SHELBY CO., Tenn. (WMC) – One Shelby County man is feeling extra thankful this holiday as he has a chance to be given a new step in life. John Payne was paralyzed more than 20 years ago, now he’s working to get his hands on new technology that could help the way he gets around.
The moment Payne tried ReWalk’s walking assistance technology it took a minute to process the achievement he made.
“It was an incredible experience and looking back on it, it was really emotional being able to stand up an stand up next to my dad,” Payne said
Payne, a Senior Operations Analyst at AutoZone, used the company’s walking assistance technology after a several year wait, but this moment was a long time coming.
Payne was just 18 in 1998 when he was paralyzed during a mountain bike race.
“Mentally the first couple of weeks in the hospital were tough,” Payne said.
The natural athlete said he’s competitive and it’s that competitive spirit, combined with a supportive family, that got him through his toughest days.
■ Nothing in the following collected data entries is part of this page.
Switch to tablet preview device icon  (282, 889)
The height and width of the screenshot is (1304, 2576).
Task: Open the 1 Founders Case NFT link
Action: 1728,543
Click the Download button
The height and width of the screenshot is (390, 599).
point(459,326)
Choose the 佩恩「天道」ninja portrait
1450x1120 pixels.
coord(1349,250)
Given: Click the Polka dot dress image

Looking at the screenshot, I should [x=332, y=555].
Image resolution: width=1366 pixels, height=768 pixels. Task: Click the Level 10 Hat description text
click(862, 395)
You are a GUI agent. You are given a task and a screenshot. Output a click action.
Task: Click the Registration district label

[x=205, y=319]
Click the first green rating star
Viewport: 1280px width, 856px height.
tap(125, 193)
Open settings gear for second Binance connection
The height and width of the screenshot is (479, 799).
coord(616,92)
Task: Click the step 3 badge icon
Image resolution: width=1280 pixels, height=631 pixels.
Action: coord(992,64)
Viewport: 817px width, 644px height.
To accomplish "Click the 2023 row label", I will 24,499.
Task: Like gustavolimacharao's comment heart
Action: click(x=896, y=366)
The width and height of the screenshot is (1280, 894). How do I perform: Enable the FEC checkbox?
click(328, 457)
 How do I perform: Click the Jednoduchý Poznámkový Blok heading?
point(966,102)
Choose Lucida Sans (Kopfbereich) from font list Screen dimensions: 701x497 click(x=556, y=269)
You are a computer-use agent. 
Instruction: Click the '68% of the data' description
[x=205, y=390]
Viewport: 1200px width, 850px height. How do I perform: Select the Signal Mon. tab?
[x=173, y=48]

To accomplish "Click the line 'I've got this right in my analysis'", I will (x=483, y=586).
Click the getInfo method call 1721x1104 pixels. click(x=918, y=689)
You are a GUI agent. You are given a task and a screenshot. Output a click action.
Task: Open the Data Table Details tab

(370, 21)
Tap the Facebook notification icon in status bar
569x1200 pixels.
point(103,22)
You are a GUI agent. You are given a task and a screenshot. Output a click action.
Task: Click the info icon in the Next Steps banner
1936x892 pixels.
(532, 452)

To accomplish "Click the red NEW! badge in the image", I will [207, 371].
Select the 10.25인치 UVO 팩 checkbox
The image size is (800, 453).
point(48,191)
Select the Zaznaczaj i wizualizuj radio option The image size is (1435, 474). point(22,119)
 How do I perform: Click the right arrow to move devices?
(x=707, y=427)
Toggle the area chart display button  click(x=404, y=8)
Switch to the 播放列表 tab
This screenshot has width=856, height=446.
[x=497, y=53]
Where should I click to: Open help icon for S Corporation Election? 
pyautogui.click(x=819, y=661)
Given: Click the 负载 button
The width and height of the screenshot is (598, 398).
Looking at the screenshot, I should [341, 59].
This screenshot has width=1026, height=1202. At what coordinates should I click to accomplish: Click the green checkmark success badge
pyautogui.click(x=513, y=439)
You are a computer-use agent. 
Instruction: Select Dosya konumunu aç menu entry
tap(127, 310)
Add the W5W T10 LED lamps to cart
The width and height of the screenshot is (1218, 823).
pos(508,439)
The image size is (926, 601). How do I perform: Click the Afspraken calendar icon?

“I’m a very competitive person and once I got past the first couple of weeks I kind of got back to thinking I want to get back to as normal of a life that I can,” Payne said.
Payne said thanks to rehabilitation at the Shepherd Center in Atlanta he learned things can get back to normal.
Over the next 22 years, he got involved in wheelchair sports, started his job at AutoZone and recently got married.
Now he’s working hard at his next challenge — walking again. To do that he’s going through the process of getting walking assistance technology from ReWalk.
“I would have it to use to walk around the neighborhood or go to the park,” said Payne.
About two years ago Payne reached out to Re-Walk about its technology allowing people with spinal cord injuries to stand up and walk. Then the pandemic hit, and his chance to try the technology out went on hold. However, in October, Payne was invited to North Carolina to finally see how it all works.
“A buddy of mine explained it best. It’s like driving through the mountains and you know the scenery is beautiful but you can’t see them because you’re focused on driving,” said Payne. “That’s what it was like when I was standing up for the first time. Still an incredible experience.”
Now, Payne is going through the insurance approval process to be able to own the piece of technology and use it in his life here in Shelby County. He said it won’t completely take the place of his wheelchair, but it will improve his health both physically, as it can be taxing on the body to sit for long periods of time, and emotionally.
“Just the emotional piece of being able to stand up and look people eye to eye,” he said.
Payne said the possibility of walking is an extra bonus to a life he considers pretty sweet.